4. Evaluating seagrasses as habitats for juvenile salmon

Team: Laura Kennedy, MSc student, UVic, Dr. Rana El-Sabaawi, UVic, Dr. Francis Juanes, UVic.

Objectives:

To determine the impact of eelgrass density on invertebrate communities, and to determine the importance of prey originating from eelgrass ecosystems to juvenile salmon diets.

Background:

The primary goal of the SSMSP is to identify the most significant factors affecting the marine survival of juvenile salmon in the Salish Sea marine environment. Currently, they do not understand how juvenile salmon in the Salish Sea use nearshore environments in their early marine life, and how habitat complexity, degradation, or restoration of nearshore environments affects the availability of important juvenile salmon habitats. Shore development and climate change have led to the loss and degradation of nearshore ecosystems including seagrasses, which have been shown to be critical for juvenile salmon in many coastal ecosystems. The goal of this study is to assess the value of seagrass ecosystems as foraging grounds for juvenile salmon, and to quantify the effects of seagrass damage and restoration on the availability of high quality salmon diets.

Status:

Ms. Kennedy’s project had two objectives: 1. to compare the availability of invertebrates along a gradient of seagrass health, and 2. to assess whether seagrass meadows provide prey for juvenile salmon. A pilot in the Cowichan Bay estuary showed that the seagrass habitats in the bay were not suitable objective 1 (no discernable seagrass gradients, and most meadows only accessible using snorkeling surveys). As a result, her sampling location was moved to the Comox estuary, which has a high abundance of accessible seagrass habitat containing a gradient of dense to sparse beds.

Laura has now successfully completed her MSc at the University of Victoria. Her study showed that eelgrass habitat supported a variety of prey items for juvenile salmon. Prey abundances increased with increasing eelgrass abundance, but did not change in composition across eelgrass density. Juvenile Chum and Chinook salmon diet was dominated by approximately 80% of benthic diet items, all found in eelgrass habitat, supporting the hypothesis that eelgrass habitat can provide foraging grounds for juvenile salmon. Juvenile Chum salmon isotope signatures closely reflected those of eelgrass invertebrates, indicating juvenile Chum salmon utilized eelgrass invertebrates from the Comox Estuary, BC.

Lessons learned include:

  • Eelgrass habitat may provide important foraging grounds for juvenile salmon. Higher-density eelgrass habitat provides increased prey abundance, but even sparse habitat may be an important habitat feature, as it may provide a unique invertebrate community targeted by juvenile salmon.
  • Eelgrass habitat should be protected in near-shore habitats, especially those frequented by juvenile salmon, or close to salmon-bearing streams. Restoration practices should continue, with increased monitoring of the status of natural and restored to better understand how the success of these habitats can influence juvenile salmon feeding.

This project reduces uncertainty around the role of near-shore habitat for juvenile salmon. Specifically, it indicates that the conservation of eelgrass habitat may protect foraging opportunities for juvenile Pacific salmon during a vulnerable life history stage, when growth is critical.

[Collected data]
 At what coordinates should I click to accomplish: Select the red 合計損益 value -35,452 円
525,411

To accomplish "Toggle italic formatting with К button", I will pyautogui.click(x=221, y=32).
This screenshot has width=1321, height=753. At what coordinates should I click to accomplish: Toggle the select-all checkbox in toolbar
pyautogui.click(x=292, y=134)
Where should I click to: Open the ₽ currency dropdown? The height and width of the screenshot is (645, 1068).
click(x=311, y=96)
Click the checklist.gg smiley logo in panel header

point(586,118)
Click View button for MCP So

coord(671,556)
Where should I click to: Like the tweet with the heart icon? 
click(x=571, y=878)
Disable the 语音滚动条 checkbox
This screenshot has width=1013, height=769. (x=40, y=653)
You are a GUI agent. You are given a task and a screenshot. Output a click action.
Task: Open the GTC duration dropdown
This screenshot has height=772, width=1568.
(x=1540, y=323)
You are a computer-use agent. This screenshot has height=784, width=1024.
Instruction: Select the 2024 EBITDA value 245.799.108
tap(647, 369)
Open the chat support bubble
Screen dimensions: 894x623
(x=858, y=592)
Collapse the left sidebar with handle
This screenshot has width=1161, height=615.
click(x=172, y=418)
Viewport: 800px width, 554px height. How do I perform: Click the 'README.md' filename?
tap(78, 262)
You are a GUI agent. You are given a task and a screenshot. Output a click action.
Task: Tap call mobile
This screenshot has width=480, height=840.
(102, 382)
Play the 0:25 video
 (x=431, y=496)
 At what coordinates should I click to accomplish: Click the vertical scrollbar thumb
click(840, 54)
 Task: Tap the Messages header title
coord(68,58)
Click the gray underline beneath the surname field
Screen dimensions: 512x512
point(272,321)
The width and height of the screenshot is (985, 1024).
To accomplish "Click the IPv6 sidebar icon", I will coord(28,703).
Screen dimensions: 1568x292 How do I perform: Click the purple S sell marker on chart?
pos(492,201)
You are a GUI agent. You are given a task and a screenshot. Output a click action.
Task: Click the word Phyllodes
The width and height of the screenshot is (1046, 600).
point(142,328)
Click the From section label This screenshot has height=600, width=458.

> DIRECTIONS:
Reproduce the passage of the seagrass habitat summary from "The primary goal" to "quality salmon diets.", word for word.

> EXERCISE ANSWER:
The primary goal of the SSMSP is to identify the most significant factors affecting the marine survival of juvenile salmon in the Salish Sea marine environment. Currently, they do not understand how juvenile salmon in the Salish Sea use nearshore environments in their early marine life, and how habitat complexity, degradation, or restoration of nearshore environments affects the availability of important juvenile salmon habitats. Shore development and climate change have led to the loss and degradation of nearshore ecosystems including seagrasses, which have been shown to be critical for juvenile salmon in many coastal ecosystems. The goal of this study is to assess the value of seagrass ecosystems as foraging grounds for juvenile salmon, and to quantify the effects of seagrass damage and restoration on the availability of high quality salmon diets.